In communications networks there are source signals intended for a specific communications device, and there are source signals intended for other communications devices operating within the same frequency band. There are also sources of noise which produce signals that are not used for communications, but are received by the communications devices as well.
To facilitate decoding of the source signals of interest, signal separation is used to separate the signals received by a communications device. If the signals can be separated without any knowledge about the nature of the signals or the transformations that occur due to interactions between the signals and the communication channel, then this is known as blind signal separation In practical implementations, any knowledge that is available is often exploited In this case, the signal separation is semi-blind or non-blind. When the processing is non-blind, signal extraction techniques are often used instead of separation The difference being that more of the interferers are treated as noise than in the separation procedures
In blind signal separation techniques, the received signals are often compactly represented by matrix equations of the form:x=As+n  Equation 1where x is the received signal vector, A is the mixing matrix, s is the received vector composed of desired and undesired signals which are separable by signal processing, and n is an aggregate noise vector composed of random noise sources and any actual signal not included in the s vector
The mixing matrix A and signals remain combined in the received signal vector s such thaty=W(As)+Wn=Wx  Equation 2where W is the separation matrix, and y is a vector that is a subset of s in an unknown order with scaling changes. If all the signals are not separable, then the noise term n includes the residual signal due to the unidentifiable sources.
In semi-blind or non-blind signal separation techniques, A is referred to as the channel matrix, and the signal vector s may be solved by determining the inverse channel matrix:s′=A−1x=A−1(As)+A−1n=s+A−1n  Equation 3s′ is therefore the signal vector of interest plus noise multiplied by the inverse channel matrix. Traditional techniques may be used to find the inverse of the channel.
For purposes of discussion, the channel matrix and the mixing matrix will be generally referred to herein simply as the matrix. Regardless of whether the matrix is a mixing matrix for blind signal separation or a channel matrix for non-blind/semi-blind signal separation, the rank of the matrix determines how many signals can actually be separated. For example, a matrix having a rank of 4 means that 4 source signals can be separated. Ideally, the rank of the matrix should at least be equal to the number of signal sources. The larger the rank, the more signals that can be separated.
If there is an equal number of linear equations in the matrix as there are unknowns, then the matrix is said to be rank sufficient. To solve a rank sufficient matrix, an L0-norm technique can be used to provide the unique solution. This is the ideal case in which the matrix is adequately populated so that the number of unknown variables is equal to the number of linear equations.
However, when the matrix contains more unknown variables than linear equations, the matrix is underdetermined. In an underdetermined matrix, various combinations of the variables may be utilized to satisfy the matrix constraints. In this situation, there are infinitely many solutions,
One approach to solving a rank deficient matrix is to increase the rank of the matrix. U.S. published patent application No. 2006/0066481 discloses several such techniques for increasing the rank of the matrix. This patent is assigned to the current assignee of the present invention, and is incorporated herein by reference in its entirety. To increase the rank of the matrix associated with a communications device, more antennas may be added to populate the matrix with additional linearly independent signal sums. However, small portable communications devices have little available volume for a large number of antennas, and mounting the antennas on the outside of the communications devices is a problem for the users.

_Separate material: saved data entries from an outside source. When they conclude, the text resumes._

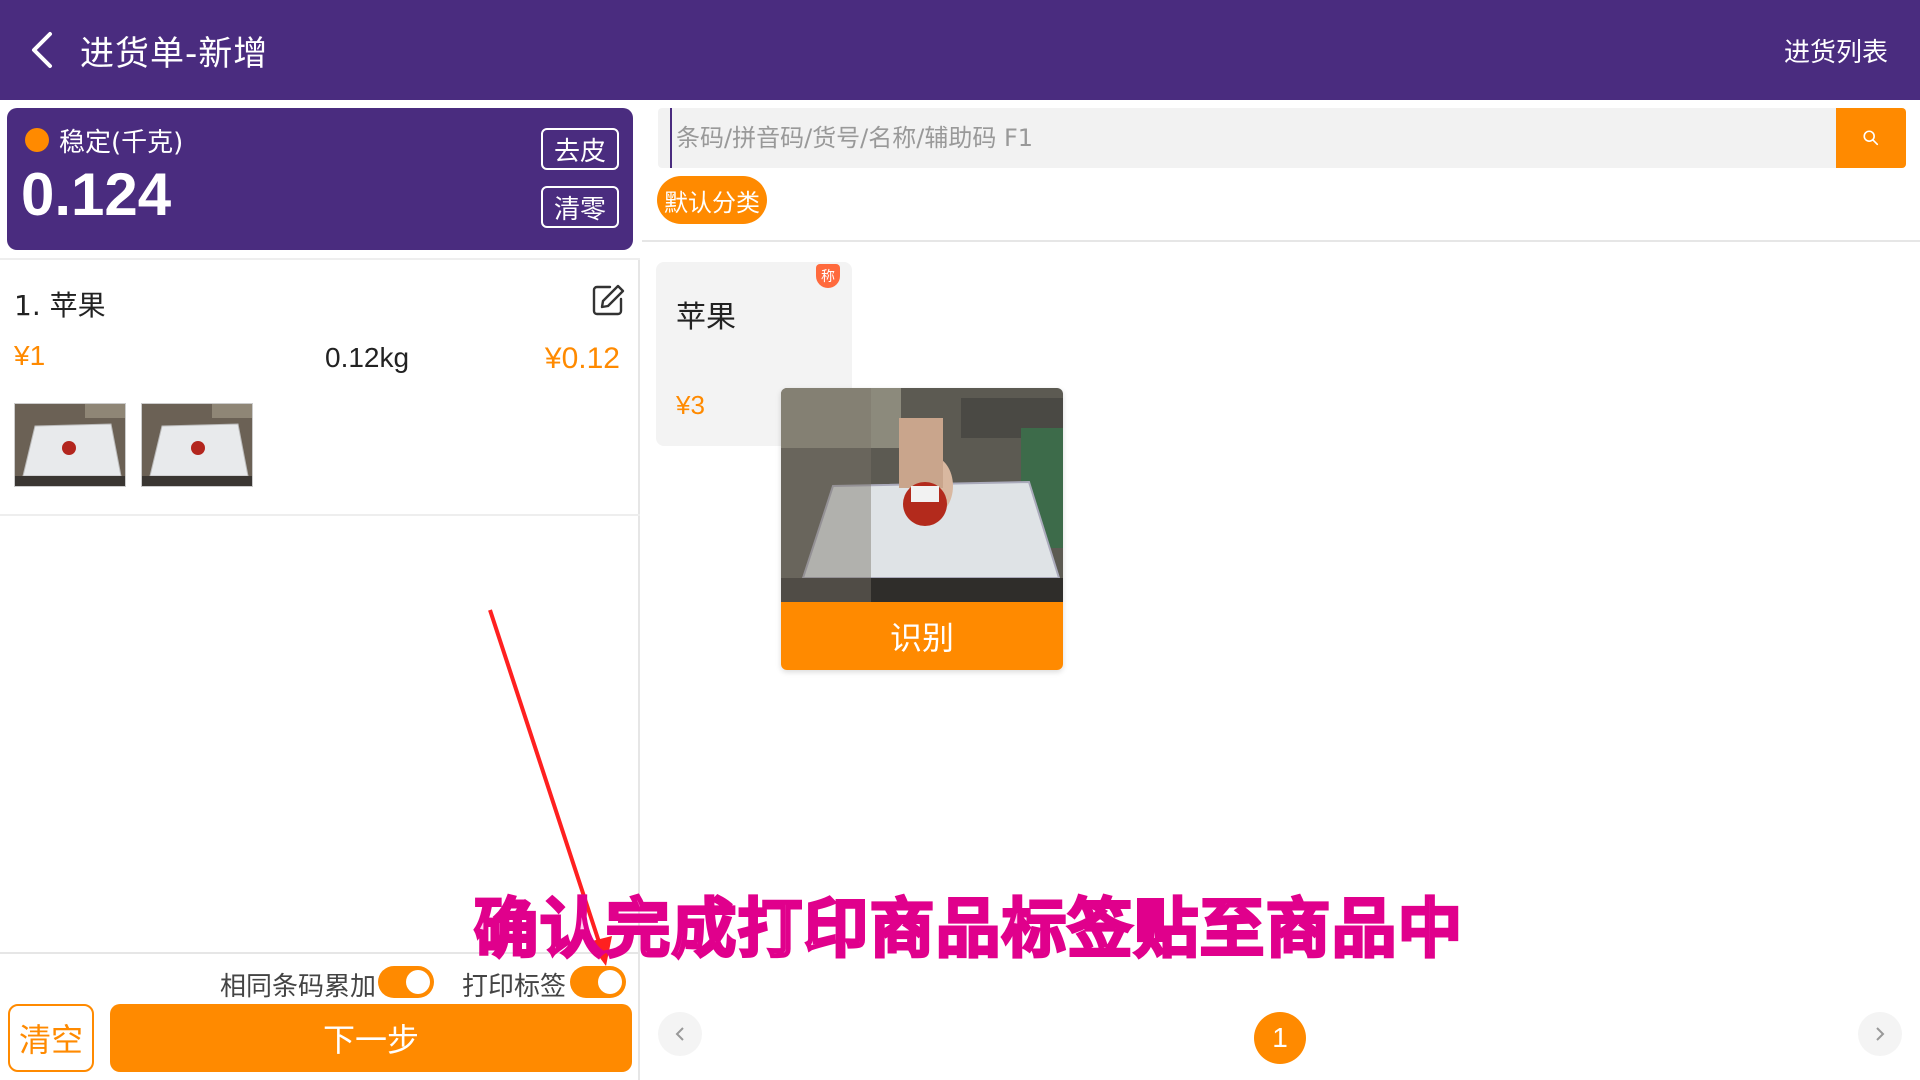  I want to click on product-price: ¥3, so click(690, 405).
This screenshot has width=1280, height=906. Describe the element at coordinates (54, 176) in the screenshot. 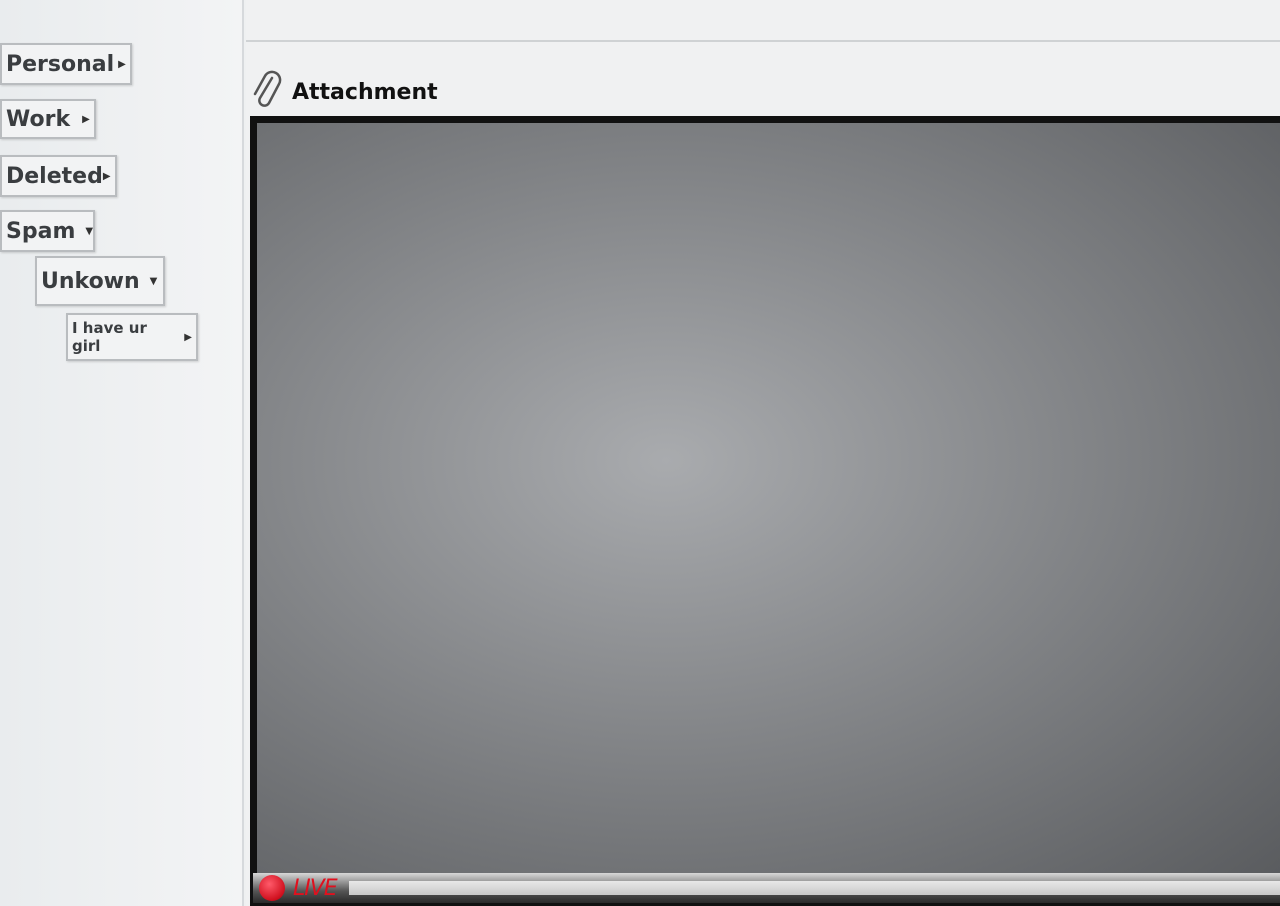

I see `folder-label: Deleted` at that location.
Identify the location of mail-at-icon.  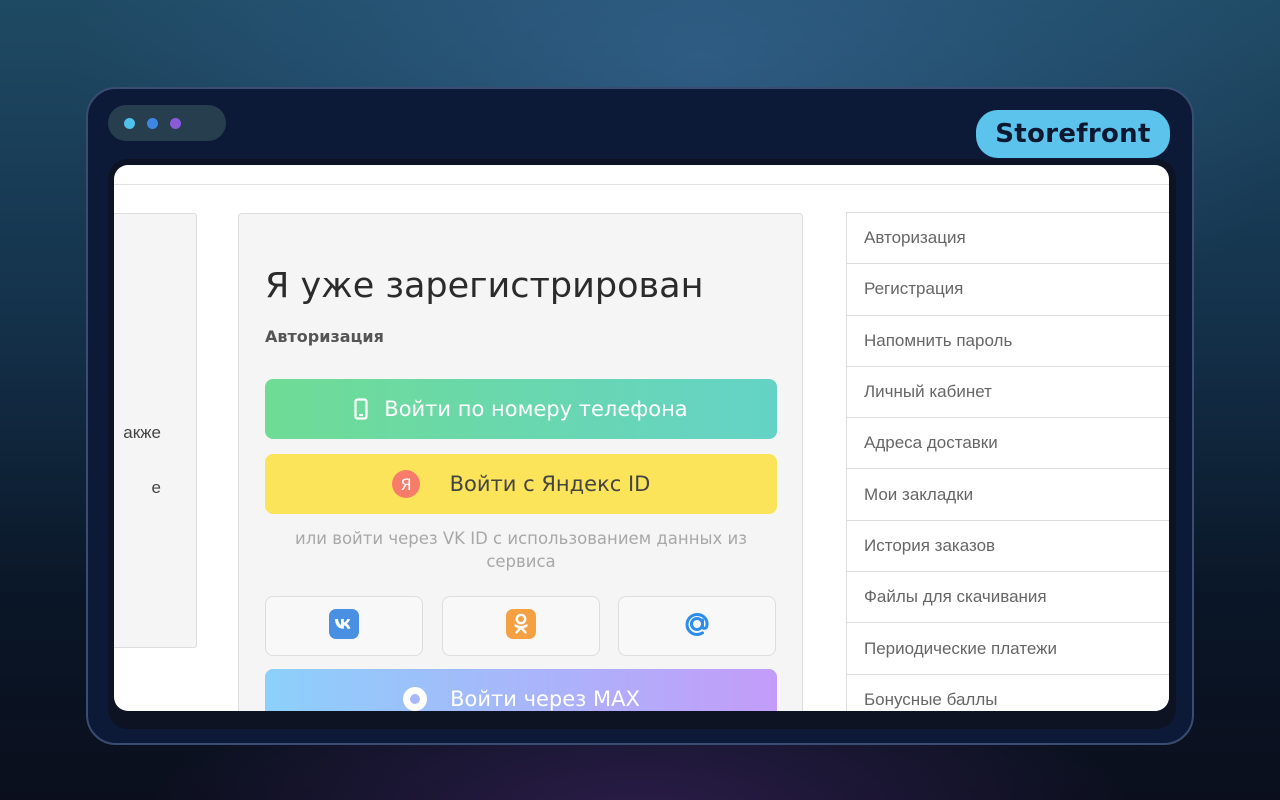
(697, 626).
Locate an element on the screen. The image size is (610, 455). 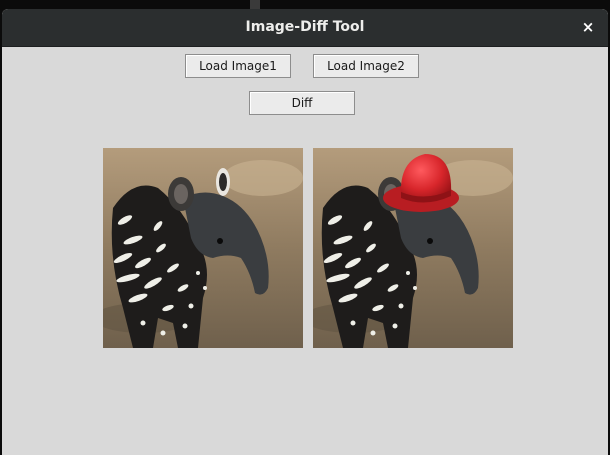
image1-panel is located at coordinates (203, 248).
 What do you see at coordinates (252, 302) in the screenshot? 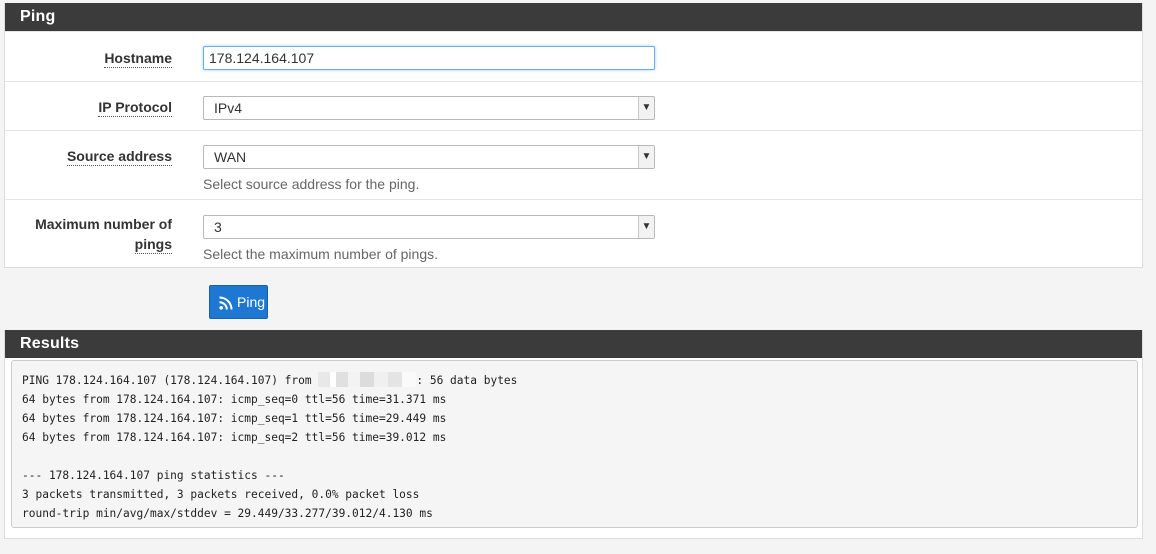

Consequently, there is a need to separate signals from an underdetermined matrix without increasing the number of antennas. Research by David Donoho of Stanford University concludes that for most underdetermined systems of equations, when a sufficiently sparse solution exits, it can be found by convex optimization. More precisely, for a given ratio of unknowns (m) to equations (n), there is a threshold p so that most large n by m matrices generate systems of equations with two properties: 1) if convex optimization is run to find an L1-norm minimal solution, and the solution has fewer than pn non-zeros, then this is the unique sparsest solution to the equations, and 2) if the result does not have pn non-zeros, there is no solution with <pn non-zeros.
Donoho has shown that under specific conditions rank deficient matrices can be uniquely solved. However, a problem remains that while the number of solutions may be reduced to a finite number or at least a more constrained set, a unique solution may still not be obtained.